Après que le ballon qui semblait receler tant d’orages eut été percé d’un coup d’épingle, l’horizon se rasséréna, et les trois dernières années de la régence ne furent pas moins paisibles que ne l’avaient été celles du précédent règne. Paris seul fut agité par l’avilissement des actions et par des ruines aussi rapides que l’avaient été certaines fortunes ; mais cette agitation, strictement concentrée dans la capitale, n’atteignit que les familles engagées dans le commerce de honteuses valeurs, sans que la chute du système affectât d’ailleurs la richesse publique, dont il avait provoqué l’accroissement sensible[1]. Aucune des deux qualités par lesquelles se fondent les gouvernemens n’avait donc manqué à Philippe ; il avait été heureux et habile. Nul obstacle ne s’élevait désormais contre son pouvoir dans le sentiment public. Si l’on veut même lire avec attention le très instructif journal où l’avocat Barbier a consigné sans plus de prétention que de parti pris ses notes quotidiennes sur les dispositions du peuple et de la bourgeoisie, l’on verra qu’à la dernière période de la régence la fâcheuse impression produite sur les gens de bien par les mœurs du régent était comme amortie par l’admiration croissante que suscitait son grand esprit politique[2]. À partir de

  1. Ne voulant dans cette étude embrasser que les principales données politiques, je me borne à rappeler sur ce point-là l’accord de tous les historiens et de tous les économistes du XVIIIe siècle. Voyez surtout Voltaire, Siècle de Louis XV, ch. II ; Marmontel, Régence du duc d’Orléans, tome Ier, page 202 ; Mémoires du marquis d’Argenson, tome Ier, page 23, et Forbonnais, Recherches sur les finances, tome II, page 640.

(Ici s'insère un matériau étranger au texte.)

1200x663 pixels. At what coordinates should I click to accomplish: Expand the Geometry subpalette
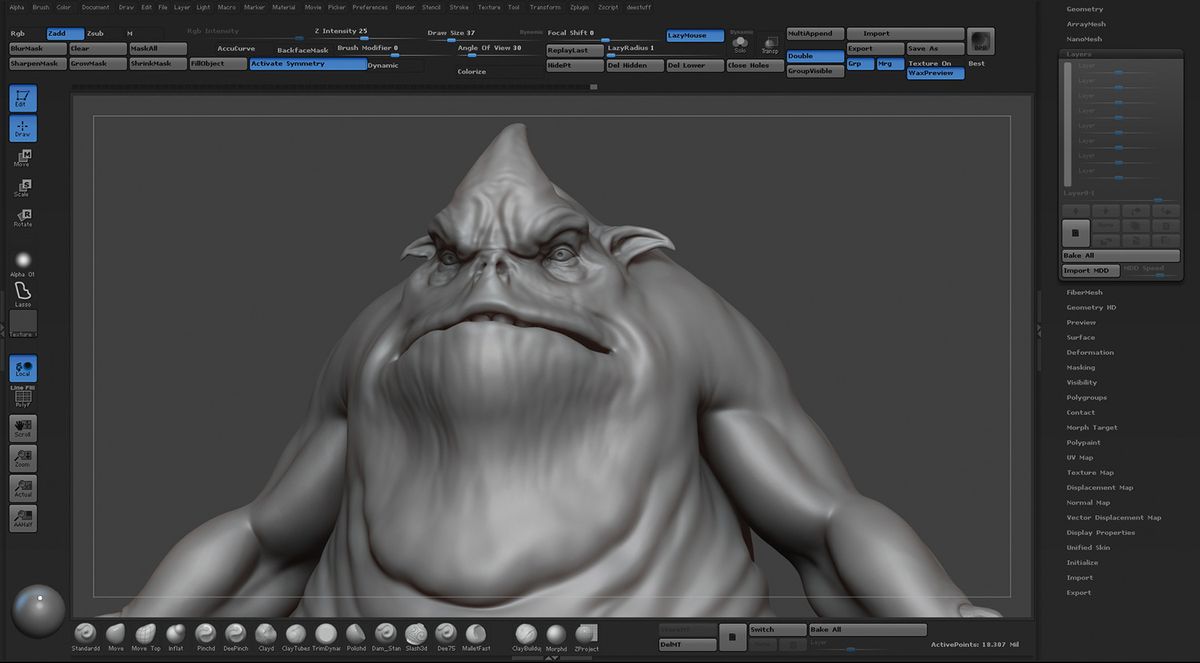click(1083, 8)
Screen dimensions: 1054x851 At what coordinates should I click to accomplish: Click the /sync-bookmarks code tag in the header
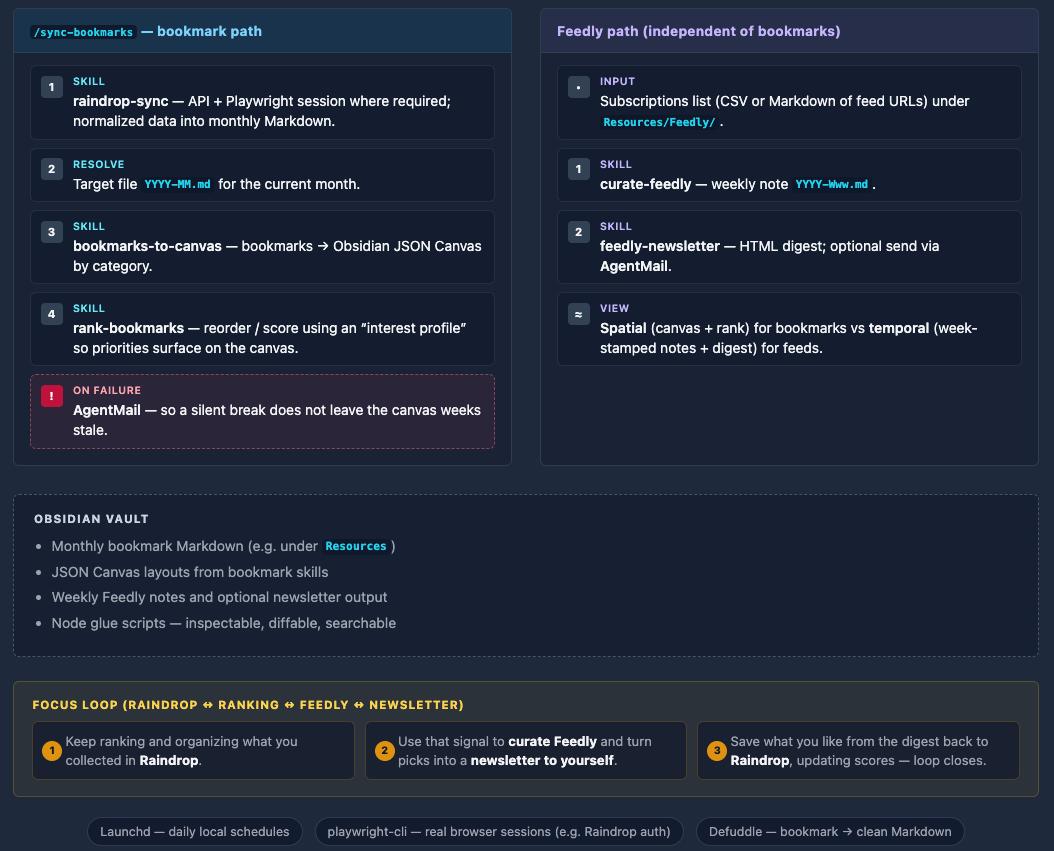[x=83, y=32]
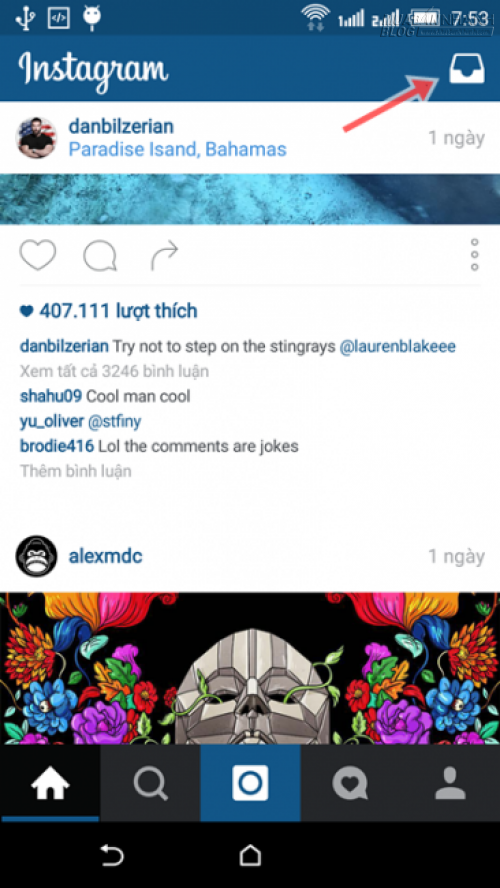Tap the comment bubble icon
The image size is (500, 888).
click(x=100, y=257)
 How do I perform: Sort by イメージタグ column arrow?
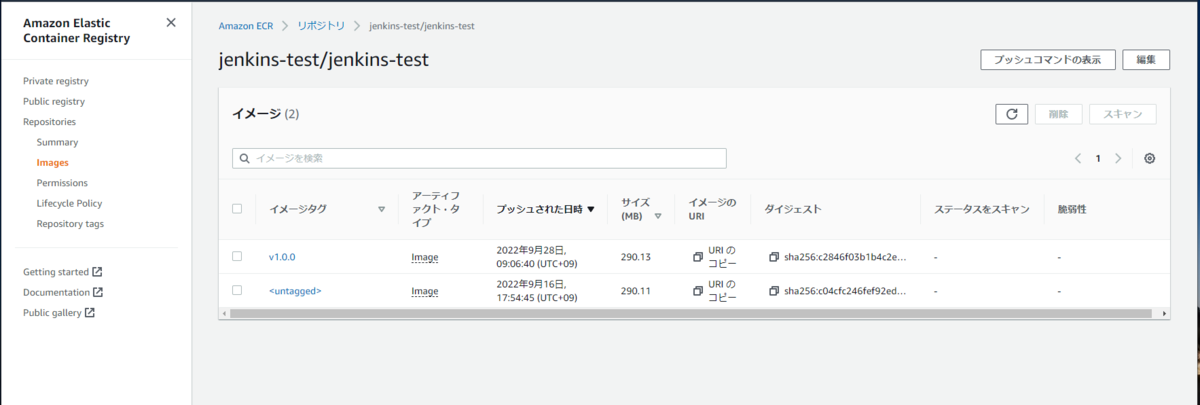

  2. Ce double sentiment est exprimé a toutes les pages du journal de Barbier. Il suffira, parmi de nombreux passages, de citer le suivant, où l’on trouve l’opinion de Paris prise sur le fait dans une note écrite au lendemain de la mort du régent. Il Le duc d’Orléans n’a eu contre lui que le malheureux système de 1720, qui a ruiné, bien des familles particulières, car le royaume n’a jamais été ni si riche, ni si florissant. Quoique je sois l’un des blessés, il faut pourtant rendre justice à la vérité. Hors cela, il n’y a jamais eu un plus grand prince… Pour la politique, jamais personne ne l’a possédée comme lui. Depuis la mort de Louis XIV, il a mené toutes les cours selon ses vues. Il a fait une guerre à l’Espagne, et deux ans après il fait sa fille reine d’Espagne en la mariant au prince des Asturies et une autre fille à don Carlos. Hors cette campagne, la France a été en paix depuis sa régence. Il a contenté la cour de Rome, dont il était très ami, et de laquelle lui-même il se souciait fort peu, à ce que je crois. Il avait une qualité, qui est bien l’âme du conseil, le secret. Il aimait fort toutes les p… nouvelles qui paraissaient dans Paris, mais avec toutes ces femmes, p… ou autres, il n’était jamais question d’affaires d’état ; travaillant beaucoup, mais se divertissant trop et ayant trop bu, ce qui lui a attiré son attaque d’apoplexie. » (Chronique de la Régence et du Règne de Louis XV de décembre 1723, tome Ier, p. 306, éd. Charpentier.)